A personally important success was tackling re-conciliating myself with a special person, someone with whom I had shared an intense and intimate connection. This was special for me since as  a result from dissociation and many layers of protection I rarely can feel truly connected with another person. Unfortunately it turned out that connection was not symmetric, that I was too much struggling with my emotional stability to carry and nurture that relationship, and that four years ago this person trashed our relationship as he got bored (trashing a big part of my confidence as a person with that). It took me three years to recover from that blow, seeing how little he had valued me and us together. Probably you have some similar experiences – the human dilemma, the closer you let another person get to you, the more they can hurt you in the end. But finally I managed to take the negative energy out of those memories and keep my emotional balance. That was one tough and long fight, but so far I won it for myself. It taught me to be more careful about people who are not appreciating me as a person. Also, that in order to take good care of myself I need to address and come clean with past hurts, and that I can do that for myself even if it seems impossible or if the other person is not cooperating. Forgiving myself and forgiving the other for our actions, as we were both limited by our current selves at that time. Otherwise I am the one stuck with all the poison and hurt, while the other is already way past this.

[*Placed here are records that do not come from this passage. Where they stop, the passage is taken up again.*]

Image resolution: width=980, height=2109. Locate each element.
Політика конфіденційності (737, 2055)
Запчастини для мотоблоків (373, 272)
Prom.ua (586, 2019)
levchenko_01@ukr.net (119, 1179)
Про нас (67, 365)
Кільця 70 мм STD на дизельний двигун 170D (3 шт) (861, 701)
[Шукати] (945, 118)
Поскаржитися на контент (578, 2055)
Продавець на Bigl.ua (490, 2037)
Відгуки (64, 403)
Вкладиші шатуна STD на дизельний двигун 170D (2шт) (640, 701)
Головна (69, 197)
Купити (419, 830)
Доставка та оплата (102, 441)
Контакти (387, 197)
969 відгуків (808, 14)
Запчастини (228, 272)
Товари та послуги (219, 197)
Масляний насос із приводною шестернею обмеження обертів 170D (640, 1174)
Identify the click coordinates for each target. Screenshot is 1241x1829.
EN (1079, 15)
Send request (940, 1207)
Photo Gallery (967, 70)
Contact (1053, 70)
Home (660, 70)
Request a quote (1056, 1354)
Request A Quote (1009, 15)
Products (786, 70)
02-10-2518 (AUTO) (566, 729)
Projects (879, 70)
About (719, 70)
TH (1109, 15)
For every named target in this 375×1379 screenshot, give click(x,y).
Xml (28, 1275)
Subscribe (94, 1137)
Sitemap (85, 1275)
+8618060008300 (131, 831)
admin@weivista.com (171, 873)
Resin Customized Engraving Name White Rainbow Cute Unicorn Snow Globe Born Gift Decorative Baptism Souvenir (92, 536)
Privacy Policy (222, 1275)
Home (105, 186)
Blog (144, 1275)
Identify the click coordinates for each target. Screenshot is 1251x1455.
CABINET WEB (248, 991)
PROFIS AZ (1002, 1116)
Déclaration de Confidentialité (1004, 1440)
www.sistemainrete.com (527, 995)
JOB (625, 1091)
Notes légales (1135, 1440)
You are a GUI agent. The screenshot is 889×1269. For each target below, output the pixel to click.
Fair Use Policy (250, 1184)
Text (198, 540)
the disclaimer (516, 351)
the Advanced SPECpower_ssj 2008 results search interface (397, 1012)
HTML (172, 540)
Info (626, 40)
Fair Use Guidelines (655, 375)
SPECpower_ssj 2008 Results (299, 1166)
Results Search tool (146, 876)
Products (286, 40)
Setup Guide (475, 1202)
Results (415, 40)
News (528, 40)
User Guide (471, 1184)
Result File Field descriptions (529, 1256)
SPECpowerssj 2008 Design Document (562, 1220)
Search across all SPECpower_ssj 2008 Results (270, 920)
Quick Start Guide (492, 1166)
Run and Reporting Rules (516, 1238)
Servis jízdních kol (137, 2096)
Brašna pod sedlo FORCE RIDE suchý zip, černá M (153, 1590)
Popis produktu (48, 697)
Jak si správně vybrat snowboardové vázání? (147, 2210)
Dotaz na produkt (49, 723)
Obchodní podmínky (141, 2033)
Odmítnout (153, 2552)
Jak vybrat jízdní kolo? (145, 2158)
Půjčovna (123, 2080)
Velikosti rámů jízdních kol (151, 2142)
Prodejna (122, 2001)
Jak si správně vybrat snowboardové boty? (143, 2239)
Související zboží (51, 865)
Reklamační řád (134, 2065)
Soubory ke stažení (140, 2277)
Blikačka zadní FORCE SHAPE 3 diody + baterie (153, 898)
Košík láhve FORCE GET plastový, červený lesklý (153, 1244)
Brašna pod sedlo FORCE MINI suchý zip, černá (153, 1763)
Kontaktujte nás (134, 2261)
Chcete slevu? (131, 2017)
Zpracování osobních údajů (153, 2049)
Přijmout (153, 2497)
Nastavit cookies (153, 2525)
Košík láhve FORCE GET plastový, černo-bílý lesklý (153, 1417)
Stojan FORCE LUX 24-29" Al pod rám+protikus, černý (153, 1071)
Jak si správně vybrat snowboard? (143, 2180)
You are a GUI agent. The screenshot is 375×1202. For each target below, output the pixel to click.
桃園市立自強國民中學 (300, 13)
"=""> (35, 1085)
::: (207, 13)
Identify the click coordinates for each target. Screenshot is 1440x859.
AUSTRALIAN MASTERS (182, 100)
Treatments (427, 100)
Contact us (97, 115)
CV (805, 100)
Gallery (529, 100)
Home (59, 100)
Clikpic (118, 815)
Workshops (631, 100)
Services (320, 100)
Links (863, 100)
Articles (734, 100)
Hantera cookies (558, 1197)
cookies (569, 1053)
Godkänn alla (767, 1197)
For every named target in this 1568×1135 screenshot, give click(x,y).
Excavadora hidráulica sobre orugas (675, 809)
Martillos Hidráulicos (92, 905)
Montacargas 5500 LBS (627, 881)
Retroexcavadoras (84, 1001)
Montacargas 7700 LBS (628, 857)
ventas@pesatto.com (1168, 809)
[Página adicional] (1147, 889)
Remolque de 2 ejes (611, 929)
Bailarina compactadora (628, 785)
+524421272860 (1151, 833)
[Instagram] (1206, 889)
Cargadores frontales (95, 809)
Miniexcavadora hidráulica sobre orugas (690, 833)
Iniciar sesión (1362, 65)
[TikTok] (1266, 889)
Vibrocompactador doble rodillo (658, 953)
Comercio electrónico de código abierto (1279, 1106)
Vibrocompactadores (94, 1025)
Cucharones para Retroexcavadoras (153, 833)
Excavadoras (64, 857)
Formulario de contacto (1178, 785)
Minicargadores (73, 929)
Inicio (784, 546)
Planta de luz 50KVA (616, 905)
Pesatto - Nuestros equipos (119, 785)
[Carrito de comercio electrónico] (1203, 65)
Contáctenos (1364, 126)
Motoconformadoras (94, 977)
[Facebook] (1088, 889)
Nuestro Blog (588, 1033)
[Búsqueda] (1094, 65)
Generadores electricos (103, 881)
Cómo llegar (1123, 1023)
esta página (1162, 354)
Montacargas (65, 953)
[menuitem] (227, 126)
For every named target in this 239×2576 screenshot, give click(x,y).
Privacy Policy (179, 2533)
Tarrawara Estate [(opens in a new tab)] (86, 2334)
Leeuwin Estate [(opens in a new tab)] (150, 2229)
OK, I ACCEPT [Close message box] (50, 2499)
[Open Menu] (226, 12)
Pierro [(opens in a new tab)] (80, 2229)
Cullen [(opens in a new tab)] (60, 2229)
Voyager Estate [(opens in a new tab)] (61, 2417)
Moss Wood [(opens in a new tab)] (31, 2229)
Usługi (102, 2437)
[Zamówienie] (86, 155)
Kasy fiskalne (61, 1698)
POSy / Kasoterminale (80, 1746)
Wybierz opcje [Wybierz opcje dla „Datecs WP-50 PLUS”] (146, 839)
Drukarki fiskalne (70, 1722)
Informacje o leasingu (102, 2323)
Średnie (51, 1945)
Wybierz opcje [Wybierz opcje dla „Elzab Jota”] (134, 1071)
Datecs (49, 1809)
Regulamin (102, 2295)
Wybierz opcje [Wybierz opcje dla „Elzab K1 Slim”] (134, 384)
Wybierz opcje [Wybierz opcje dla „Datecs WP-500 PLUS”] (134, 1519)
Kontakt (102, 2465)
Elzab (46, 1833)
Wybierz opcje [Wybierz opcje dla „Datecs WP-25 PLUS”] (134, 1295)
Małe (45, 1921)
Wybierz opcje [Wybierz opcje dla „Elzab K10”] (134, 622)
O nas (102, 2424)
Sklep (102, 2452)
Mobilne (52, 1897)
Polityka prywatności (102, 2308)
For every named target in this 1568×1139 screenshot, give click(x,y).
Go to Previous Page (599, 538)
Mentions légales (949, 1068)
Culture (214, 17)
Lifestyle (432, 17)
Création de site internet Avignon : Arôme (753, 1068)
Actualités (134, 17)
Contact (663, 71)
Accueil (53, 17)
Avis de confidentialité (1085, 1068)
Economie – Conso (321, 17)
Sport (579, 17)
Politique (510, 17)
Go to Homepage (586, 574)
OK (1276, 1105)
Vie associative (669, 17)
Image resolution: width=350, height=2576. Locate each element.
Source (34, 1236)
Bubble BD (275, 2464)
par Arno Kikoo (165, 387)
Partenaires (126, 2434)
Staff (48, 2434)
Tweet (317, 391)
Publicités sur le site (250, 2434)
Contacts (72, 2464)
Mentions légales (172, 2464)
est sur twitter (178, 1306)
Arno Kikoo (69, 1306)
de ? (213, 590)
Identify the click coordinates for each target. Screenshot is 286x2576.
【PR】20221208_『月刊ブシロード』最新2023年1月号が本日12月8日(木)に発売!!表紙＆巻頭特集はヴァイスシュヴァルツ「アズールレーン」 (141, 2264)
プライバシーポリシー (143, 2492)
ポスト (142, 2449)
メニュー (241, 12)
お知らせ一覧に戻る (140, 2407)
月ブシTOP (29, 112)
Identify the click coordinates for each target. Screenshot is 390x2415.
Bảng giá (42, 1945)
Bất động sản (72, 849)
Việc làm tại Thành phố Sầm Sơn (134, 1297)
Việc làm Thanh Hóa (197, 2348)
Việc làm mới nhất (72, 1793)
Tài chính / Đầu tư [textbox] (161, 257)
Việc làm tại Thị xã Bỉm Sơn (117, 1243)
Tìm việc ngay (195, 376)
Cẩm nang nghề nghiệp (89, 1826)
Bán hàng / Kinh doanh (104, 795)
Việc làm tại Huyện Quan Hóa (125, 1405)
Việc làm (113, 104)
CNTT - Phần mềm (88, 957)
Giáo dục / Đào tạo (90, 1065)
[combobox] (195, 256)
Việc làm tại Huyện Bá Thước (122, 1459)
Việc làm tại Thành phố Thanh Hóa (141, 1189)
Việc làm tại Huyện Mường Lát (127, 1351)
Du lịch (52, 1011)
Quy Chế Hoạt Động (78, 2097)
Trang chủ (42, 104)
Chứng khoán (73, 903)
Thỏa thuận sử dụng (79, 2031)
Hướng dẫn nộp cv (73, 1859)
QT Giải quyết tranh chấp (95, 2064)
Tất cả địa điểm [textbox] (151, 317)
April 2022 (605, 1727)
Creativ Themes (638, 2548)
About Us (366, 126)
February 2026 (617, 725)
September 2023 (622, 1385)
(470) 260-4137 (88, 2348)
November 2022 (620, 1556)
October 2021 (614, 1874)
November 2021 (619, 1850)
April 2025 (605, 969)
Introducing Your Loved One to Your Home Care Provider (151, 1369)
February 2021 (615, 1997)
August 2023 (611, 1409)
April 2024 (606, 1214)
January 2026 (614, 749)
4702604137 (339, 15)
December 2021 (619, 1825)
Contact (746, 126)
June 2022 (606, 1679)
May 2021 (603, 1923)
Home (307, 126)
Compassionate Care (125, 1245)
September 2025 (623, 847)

In addition to all these things that went well there were so many first time moments, doing things I was scared of, challenging myself and my limits, awesome moments of friendship and support and positive feedback. All of this slowly help me getting closer to other people again, bridging that gap, so I can be more rooted inside myself and emotionally available. I have no words how grateful I am for that, as finally I feel I am arriving in this life, instead of being somewhere on the outside looking in.

The bottom line?

Wow, you made it here – that is a long way to go. Does it change the way you look at the recap video a little? Thing is, is I am not just happy and positive and my life is not sunny by itself, but rather because I’m working on it – constantly picking up the thread, trying to make things better, using things that go wrong to see how to tackle them, appreciate what I can learn from them and challenge myself to find something positive in them. So, I hope this helps remind you that when you are looking at someones life from the outside, you can trust that every person has their share of effort, of fears, of negative moments. I hope this inspires compassion and interest to look a little beneath the surface, if you have the capacity.

And now, I’m very curious what 2017 will bring 🙂 I’m looking forward to take all the good and bad, all the successes and failures, all the obstacles that help me change and transform. And I am happy for all the lessons I learned last year, the most important: that being curious, perceptive and interested in other people can be trained and is very rewarding. Keeping an open, interested mindset. Listening and asking questions instead of talking. Getting to know their point of view without judging or prejudices. Showing them appreciation.